START Dataset records

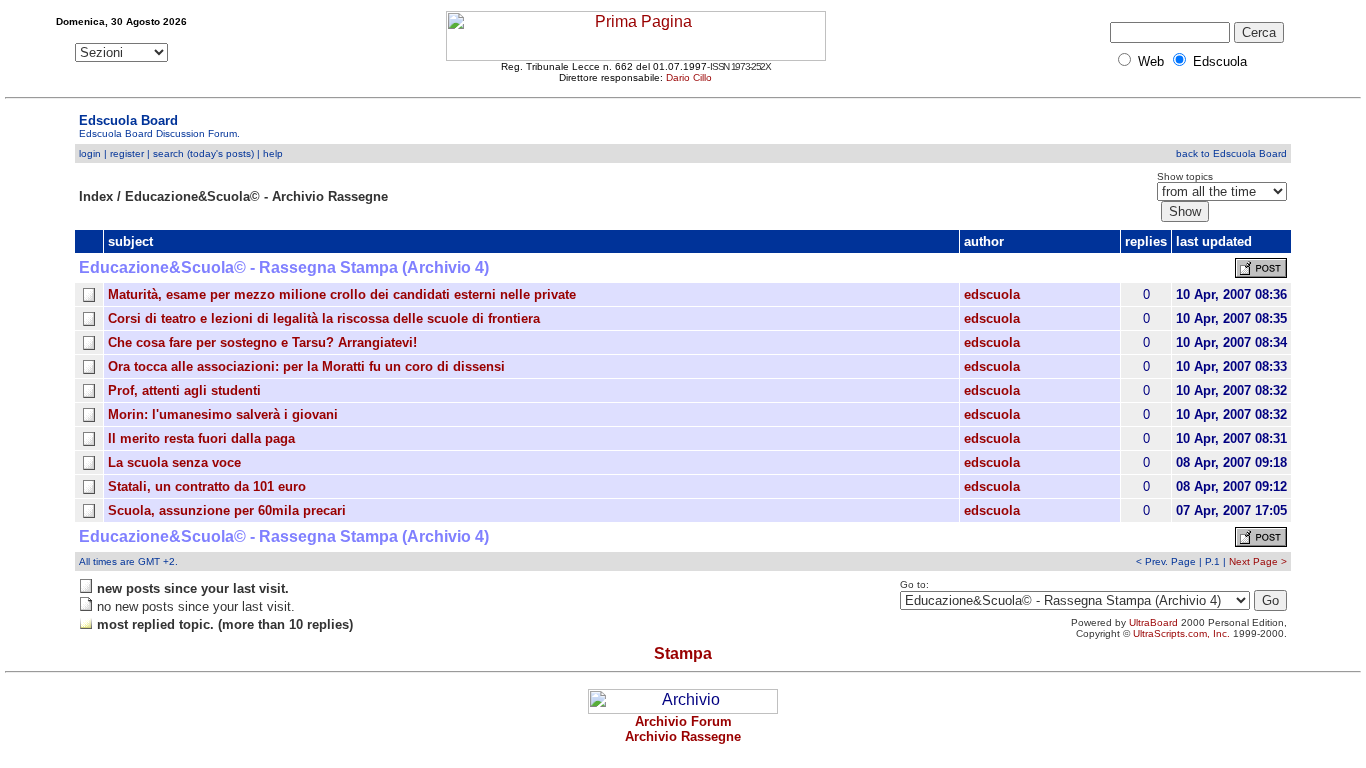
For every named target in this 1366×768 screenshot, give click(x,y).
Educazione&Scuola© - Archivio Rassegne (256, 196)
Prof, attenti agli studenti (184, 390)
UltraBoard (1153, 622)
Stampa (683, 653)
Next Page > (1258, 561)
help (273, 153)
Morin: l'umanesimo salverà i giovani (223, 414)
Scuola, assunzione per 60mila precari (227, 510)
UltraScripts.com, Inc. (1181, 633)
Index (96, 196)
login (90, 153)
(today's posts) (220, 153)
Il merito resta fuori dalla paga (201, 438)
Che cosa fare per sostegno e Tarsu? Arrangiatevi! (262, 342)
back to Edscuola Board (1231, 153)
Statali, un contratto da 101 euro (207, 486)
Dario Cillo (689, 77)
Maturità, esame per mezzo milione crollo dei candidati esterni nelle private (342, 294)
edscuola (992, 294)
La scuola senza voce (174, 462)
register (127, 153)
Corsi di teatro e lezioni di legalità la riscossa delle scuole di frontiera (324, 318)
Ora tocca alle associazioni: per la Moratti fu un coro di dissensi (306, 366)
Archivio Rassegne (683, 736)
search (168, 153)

END Dataset records
START Dataset records

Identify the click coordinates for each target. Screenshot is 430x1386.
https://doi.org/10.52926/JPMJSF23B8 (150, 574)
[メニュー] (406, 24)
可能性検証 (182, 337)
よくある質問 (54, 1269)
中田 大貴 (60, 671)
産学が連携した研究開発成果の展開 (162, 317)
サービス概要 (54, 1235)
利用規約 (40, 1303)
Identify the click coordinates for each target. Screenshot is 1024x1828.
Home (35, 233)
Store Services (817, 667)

END Dataset records
START Dataset records

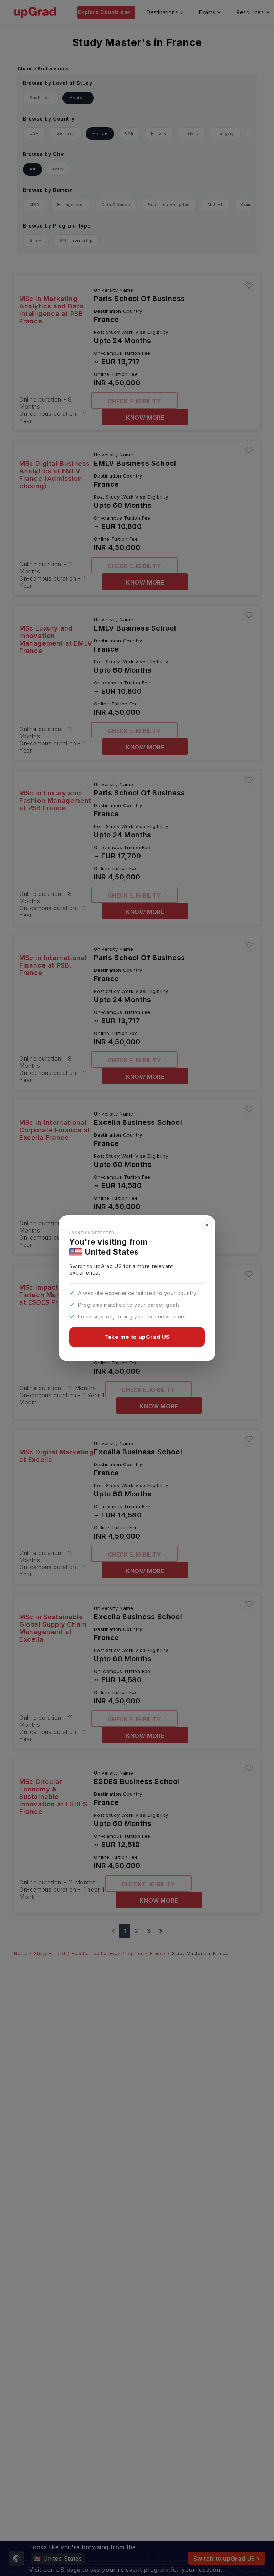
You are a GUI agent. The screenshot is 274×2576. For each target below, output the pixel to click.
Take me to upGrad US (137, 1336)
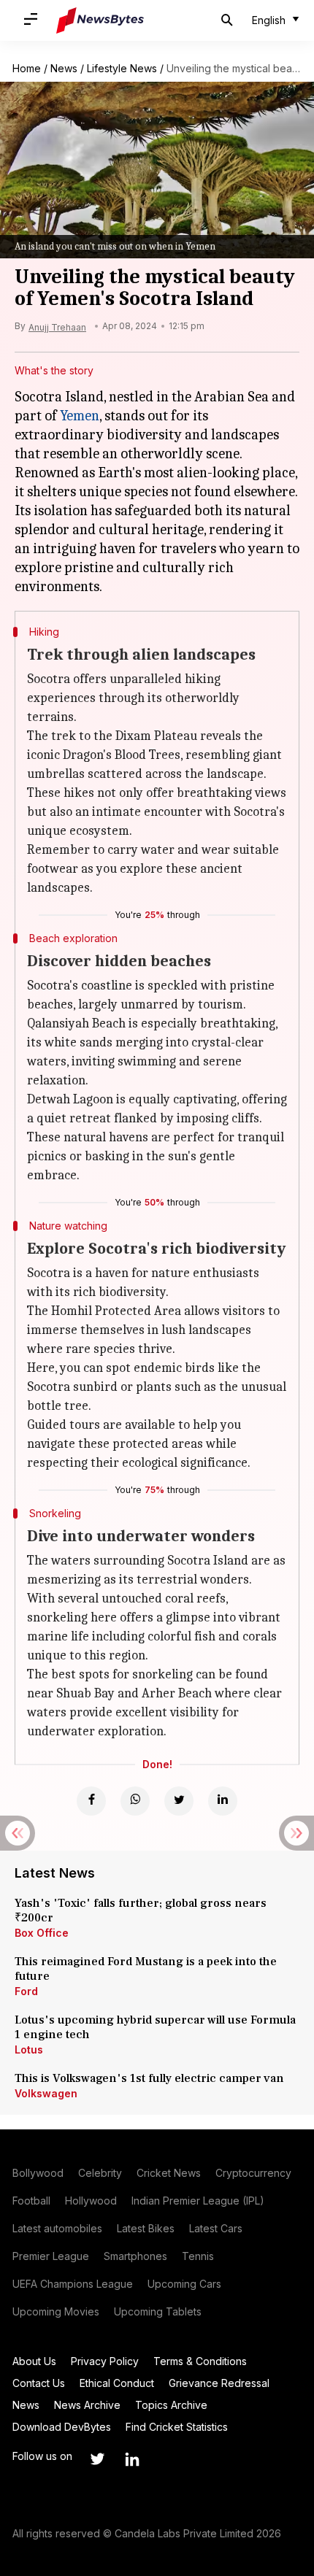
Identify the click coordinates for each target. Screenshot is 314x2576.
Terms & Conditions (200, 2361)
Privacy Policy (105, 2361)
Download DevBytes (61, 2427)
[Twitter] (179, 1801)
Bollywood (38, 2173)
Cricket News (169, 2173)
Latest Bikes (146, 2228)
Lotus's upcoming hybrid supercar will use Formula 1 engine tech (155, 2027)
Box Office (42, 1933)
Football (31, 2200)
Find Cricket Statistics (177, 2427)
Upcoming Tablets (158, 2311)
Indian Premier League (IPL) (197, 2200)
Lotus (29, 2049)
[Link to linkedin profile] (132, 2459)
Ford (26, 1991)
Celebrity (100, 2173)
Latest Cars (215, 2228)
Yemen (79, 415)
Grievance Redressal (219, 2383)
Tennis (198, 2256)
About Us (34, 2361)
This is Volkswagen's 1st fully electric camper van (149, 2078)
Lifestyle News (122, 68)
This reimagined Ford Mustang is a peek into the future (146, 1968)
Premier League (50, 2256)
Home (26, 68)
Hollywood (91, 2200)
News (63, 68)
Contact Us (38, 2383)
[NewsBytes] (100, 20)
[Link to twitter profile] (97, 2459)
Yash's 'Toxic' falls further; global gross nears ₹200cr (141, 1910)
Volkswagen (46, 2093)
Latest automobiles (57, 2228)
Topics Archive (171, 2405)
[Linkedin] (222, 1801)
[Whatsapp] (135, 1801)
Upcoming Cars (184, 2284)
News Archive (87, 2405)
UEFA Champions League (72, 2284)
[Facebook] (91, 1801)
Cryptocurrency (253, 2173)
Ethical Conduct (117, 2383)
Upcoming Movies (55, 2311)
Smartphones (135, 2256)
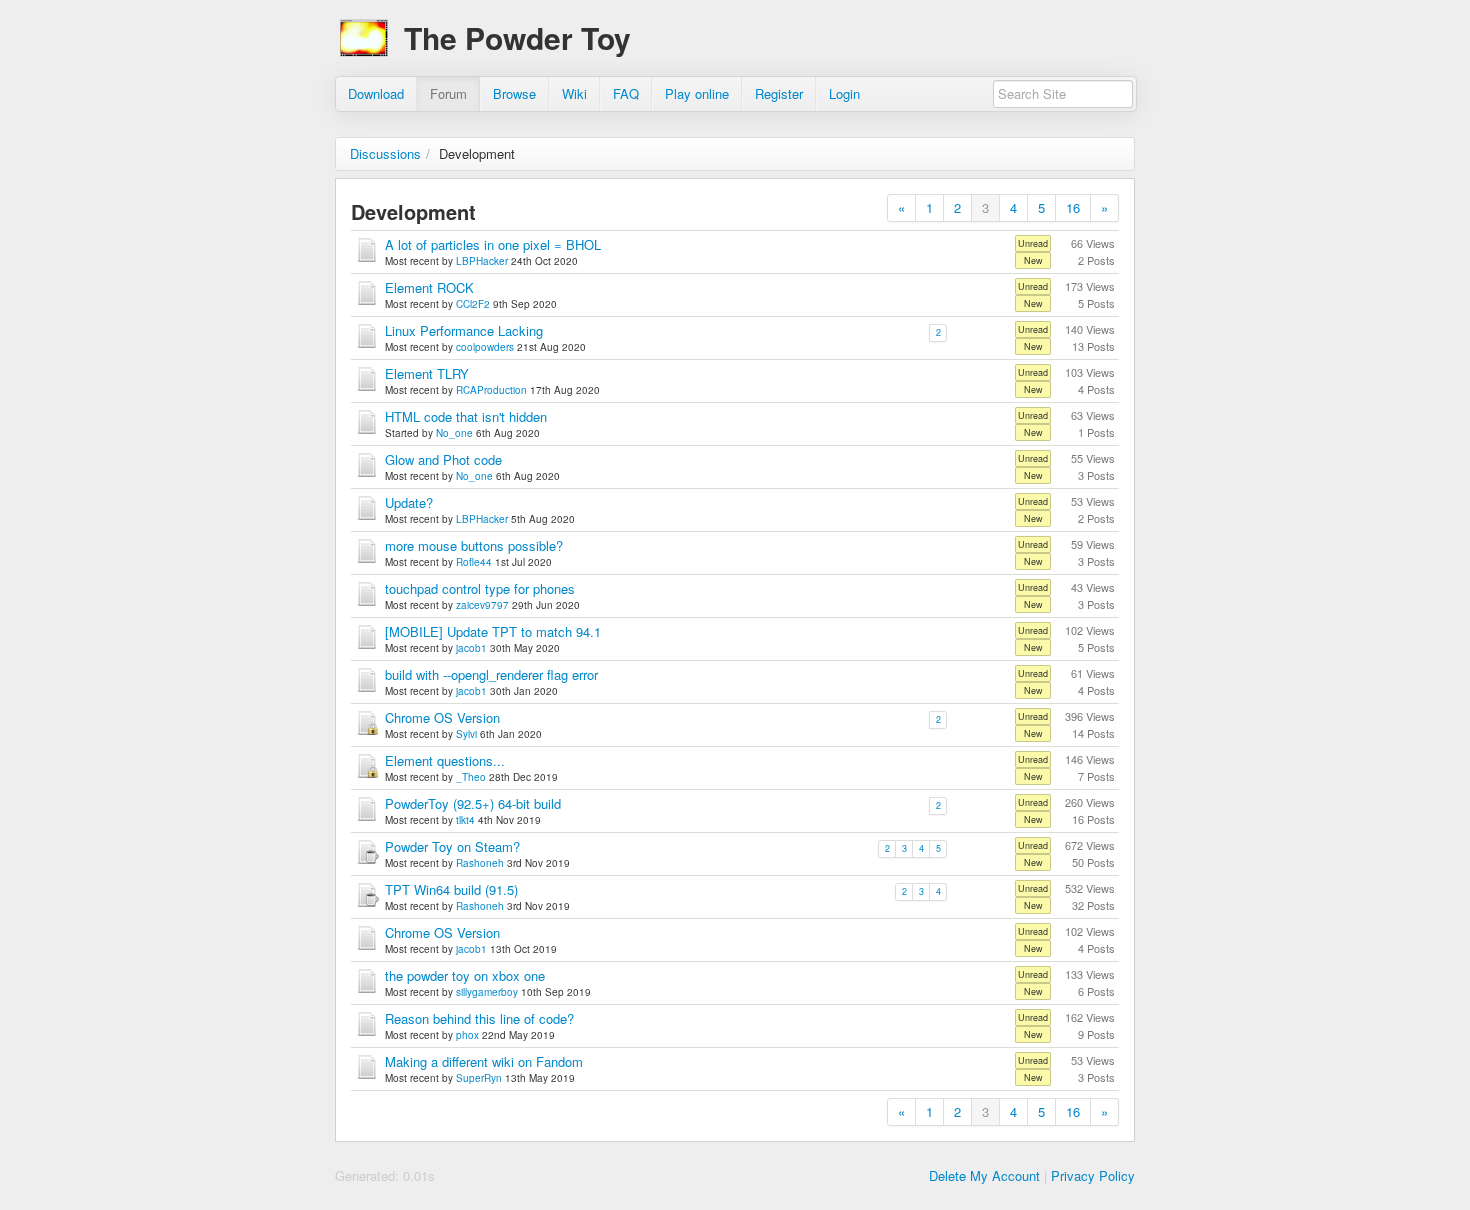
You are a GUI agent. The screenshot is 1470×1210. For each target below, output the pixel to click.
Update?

END Dataset records

* [What needs to be done]:
Copy verbatim, from the listing above, each line from the one containing "For every named" down to the one containing "search (168, 153)", inclusive.

* [Reply to the task]:
For every named target in this 1366×768 screenshot, give click(x,y).
Educazione&Scuola© - Archivio Rassegne (256, 196)
Prof, attenti agli studenti (184, 390)
UltraBoard (1153, 622)
Stampa (683, 653)
Next Page > (1258, 561)
help (273, 153)
Morin: l'umanesimo salverà i giovani (223, 414)
Scuola, assunzione per 60mila precari (227, 510)
UltraScripts.com, Inc. (1181, 633)
Index (96, 196)
login (90, 153)
(today's posts) (220, 153)
Il merito resta fuori dalla paga (201, 438)
Che cosa fare per sostegno e Tarsu? Arrangiatevi! (262, 342)
back to Edscuola Board (1231, 153)
Statali, un contratto da 101 euro (207, 486)
Dario Cillo (689, 77)
Maturità, esame per mezzo milione crollo dei candidati esterni nelle private (342, 294)
edscuola (992, 294)
La scuola senza voce (174, 462)
register (127, 153)
Corsi di teatro e lezioni di legalità la riscossa delle scuole di frontiera (324, 318)
Ora tocca alle associazioni: per la Moratti fu un coro di dissensi (306, 366)
Archivio Rassegne (683, 736)
search (168, 153)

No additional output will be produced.